▸ **Directions**
What you give back should be exactly the opening lines of the data, ending with the line that contains "Open the Vessel Details button" and including it.

▸ **Recorded information**
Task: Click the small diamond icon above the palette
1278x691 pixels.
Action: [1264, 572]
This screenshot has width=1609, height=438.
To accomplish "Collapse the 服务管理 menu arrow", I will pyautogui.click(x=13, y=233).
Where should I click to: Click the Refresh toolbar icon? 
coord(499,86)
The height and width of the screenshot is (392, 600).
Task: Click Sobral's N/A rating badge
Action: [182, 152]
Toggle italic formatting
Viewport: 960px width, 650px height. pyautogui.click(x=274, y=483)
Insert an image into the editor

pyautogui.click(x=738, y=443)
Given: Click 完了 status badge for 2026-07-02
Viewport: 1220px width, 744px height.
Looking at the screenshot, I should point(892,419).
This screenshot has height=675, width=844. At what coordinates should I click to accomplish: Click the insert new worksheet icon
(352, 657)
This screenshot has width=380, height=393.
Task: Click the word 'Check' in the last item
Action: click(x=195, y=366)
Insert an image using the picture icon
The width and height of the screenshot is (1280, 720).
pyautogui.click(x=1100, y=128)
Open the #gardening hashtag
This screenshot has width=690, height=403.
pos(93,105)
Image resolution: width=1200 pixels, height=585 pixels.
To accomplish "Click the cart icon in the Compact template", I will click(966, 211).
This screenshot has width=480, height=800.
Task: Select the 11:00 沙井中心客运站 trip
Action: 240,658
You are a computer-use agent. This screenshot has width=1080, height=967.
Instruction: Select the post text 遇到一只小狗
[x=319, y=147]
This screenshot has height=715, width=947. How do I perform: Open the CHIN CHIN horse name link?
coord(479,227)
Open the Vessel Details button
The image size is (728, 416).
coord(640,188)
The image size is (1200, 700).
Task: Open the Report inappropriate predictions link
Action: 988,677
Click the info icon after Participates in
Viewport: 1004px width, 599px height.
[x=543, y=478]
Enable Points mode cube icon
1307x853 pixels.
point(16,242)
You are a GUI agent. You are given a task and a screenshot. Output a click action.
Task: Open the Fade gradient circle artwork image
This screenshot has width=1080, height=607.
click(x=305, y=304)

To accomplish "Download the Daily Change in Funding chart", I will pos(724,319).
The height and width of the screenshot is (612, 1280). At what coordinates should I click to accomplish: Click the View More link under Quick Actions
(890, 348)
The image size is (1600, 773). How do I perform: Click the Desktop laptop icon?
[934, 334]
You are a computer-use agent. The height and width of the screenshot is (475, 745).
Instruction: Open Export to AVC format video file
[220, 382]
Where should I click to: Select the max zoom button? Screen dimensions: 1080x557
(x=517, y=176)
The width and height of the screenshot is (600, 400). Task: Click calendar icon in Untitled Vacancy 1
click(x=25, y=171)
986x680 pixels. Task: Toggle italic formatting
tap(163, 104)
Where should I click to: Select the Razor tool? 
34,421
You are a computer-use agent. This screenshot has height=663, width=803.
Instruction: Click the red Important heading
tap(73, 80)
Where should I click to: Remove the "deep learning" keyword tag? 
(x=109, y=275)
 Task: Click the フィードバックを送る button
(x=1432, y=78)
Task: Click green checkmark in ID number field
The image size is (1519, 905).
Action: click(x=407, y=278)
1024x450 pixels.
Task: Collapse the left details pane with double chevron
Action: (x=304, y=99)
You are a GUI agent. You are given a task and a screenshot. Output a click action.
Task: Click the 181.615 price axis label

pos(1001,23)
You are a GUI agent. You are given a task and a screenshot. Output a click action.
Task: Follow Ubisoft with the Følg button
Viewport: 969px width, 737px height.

▸ **Final answer**
Task: Click the small diamond icon above the palette
1278x691 pixels.
Action: [1264, 572]
This screenshot has width=1609, height=438.
To accomplish "Collapse the 服务管理 menu arrow", I will pyautogui.click(x=13, y=233).
Where should I click to: Click the Refresh toolbar icon? 
coord(499,86)
The height and width of the screenshot is (392, 600).
Task: Click Sobral's N/A rating badge
Action: [182, 152]
Toggle italic formatting
Viewport: 960px width, 650px height. pyautogui.click(x=274, y=483)
Insert an image into the editor

pyautogui.click(x=738, y=443)
Given: Click 完了 status badge for 2026-07-02
Viewport: 1220px width, 744px height.
Looking at the screenshot, I should point(892,419).
This screenshot has height=675, width=844. At what coordinates should I click to accomplish: Click the insert new worksheet icon
(352, 657)
This screenshot has width=380, height=393.
Task: Click the word 'Check' in the last item
Action: click(x=195, y=366)
Insert an image using the picture icon
The width and height of the screenshot is (1280, 720).
pyautogui.click(x=1100, y=128)
Open the #gardening hashtag
This screenshot has width=690, height=403.
pos(93,105)
Image resolution: width=1200 pixels, height=585 pixels.
To accomplish "Click the cart icon in the Compact template", I will click(966, 211).
This screenshot has width=480, height=800.
Task: Select the 11:00 沙井中心客运站 trip
Action: 240,658
You are a computer-use agent. This screenshot has width=1080, height=967.
Instruction: Select the post text 遇到一只小狗
[x=319, y=147]
This screenshot has height=715, width=947. How do I perform: Open the CHIN CHIN horse name link?
coord(479,227)
Open the Vessel Details button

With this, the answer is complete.